> _SELECTED PASSAGE_:
>>>>

Here we are again. GRRRRrrrrreaaat. As you all read yesterday, the publishing server went down. I did some checking; long story short, it seems the one to blame has been very, VERY overworked and simply, by some sort of error far beyond their reach, did not open their mail one day, in let’s say, oh, perhaps roughly 6 months ago? This was, of course, one of our team members far down on the totem pole. Far be it for me to kick downwards and put blame on someone practically innocent in the whole matter. They worked their ass off, did their due diligence, and for some strange reason, this one letter got unopened and forgotten. Quite honestly, I suspect some foul play, some 3-letter agency or something pulling some invisible strings in some technologically impossible way, just to fuck with me that day. Uhm, I mean, ehm, fuck with me through a proxy, this poor employee here at the “pla.net,” as we call this conglomerate roughshod shack of mediocrity.
So, the virtual private server, in the cloud, where I had stored all my “gold,” is gone. Note to oneself: don’t pay in crypto with a burner email with a password you’re likely to forget when you mean business and are too paranoid to use any password manager and way too cautious to write it down in the physical world. I’m not that fucking stupid. I put hair on objects and tiny pieces of paper in my door cracks. I see when they search my house.

<<<<

Entries for pointing at words and elements
>>>>

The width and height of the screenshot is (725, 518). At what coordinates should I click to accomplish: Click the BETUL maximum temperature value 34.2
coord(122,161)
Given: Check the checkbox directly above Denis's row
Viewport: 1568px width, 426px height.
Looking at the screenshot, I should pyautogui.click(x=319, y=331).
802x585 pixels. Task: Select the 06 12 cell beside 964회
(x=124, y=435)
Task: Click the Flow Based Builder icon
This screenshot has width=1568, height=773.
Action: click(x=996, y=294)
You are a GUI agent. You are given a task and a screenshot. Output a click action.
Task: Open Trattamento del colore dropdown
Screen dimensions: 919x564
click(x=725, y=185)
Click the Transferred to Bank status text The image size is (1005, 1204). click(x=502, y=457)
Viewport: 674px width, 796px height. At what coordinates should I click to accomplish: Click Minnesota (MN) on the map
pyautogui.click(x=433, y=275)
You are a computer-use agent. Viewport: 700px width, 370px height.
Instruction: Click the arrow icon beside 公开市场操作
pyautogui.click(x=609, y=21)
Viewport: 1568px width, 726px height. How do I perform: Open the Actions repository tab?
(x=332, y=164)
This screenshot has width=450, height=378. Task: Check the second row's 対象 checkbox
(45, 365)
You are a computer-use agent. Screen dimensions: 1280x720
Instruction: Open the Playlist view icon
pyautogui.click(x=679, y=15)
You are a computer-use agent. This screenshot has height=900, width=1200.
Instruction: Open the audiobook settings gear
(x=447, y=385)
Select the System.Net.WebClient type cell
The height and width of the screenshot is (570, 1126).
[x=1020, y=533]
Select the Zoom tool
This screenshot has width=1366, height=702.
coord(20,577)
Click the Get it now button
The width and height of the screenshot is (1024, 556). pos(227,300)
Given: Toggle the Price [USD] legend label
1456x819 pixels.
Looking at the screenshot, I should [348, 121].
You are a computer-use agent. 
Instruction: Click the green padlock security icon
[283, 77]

<<<<

> _WHAT THIS EXERCISE ASKS_:
1. From the passage about the publishing server, return the words starting with "So, the virtual" and going on through "search my house.", copied exactly.
2. In the passage about the publishing server, what does the writer put in the door cracks?
3. Extend the passage about the publishing server, picking up right after its final sentence.
The rows play no part in this exercise.

> _RESPONSES FOR EACH TASK_:
1.
So, the virtual private server, in the cloud, where I had stored all my “gold,” is gone. Note to oneself: don’t pay in crypto with a burner email with a password you’re likely to forget when you mean business and are too paranoid to use any password manager and way too cautious to write it down in the physical world. I’m not that fucking stupid. I put hair on objects and tiny pieces of paper in my door cracks. I see when they search my house.

2. Tiny pieces of paper.

3.
Just saying. No passwords here, ever. Shit happens. Relax. It was in the cards. Well, if you do angel cards or some other moronic new-age bullshit. Oh, don’t get me started, I warn ya. I got better things to do. Oh, cards, or more specifically, in our case, the fucking planets and their hellbent mission to make our life the worst possible version it could be. It was in the fucking star map all along, this pile of oh-so-hot fresh manure. Losing 6 months’ work. If I read my own hubris, I might have saved myself all this work. Do what I say, not what I do, ‘coz I do what I fucking will, and listening to myself isn’t my strongest suit.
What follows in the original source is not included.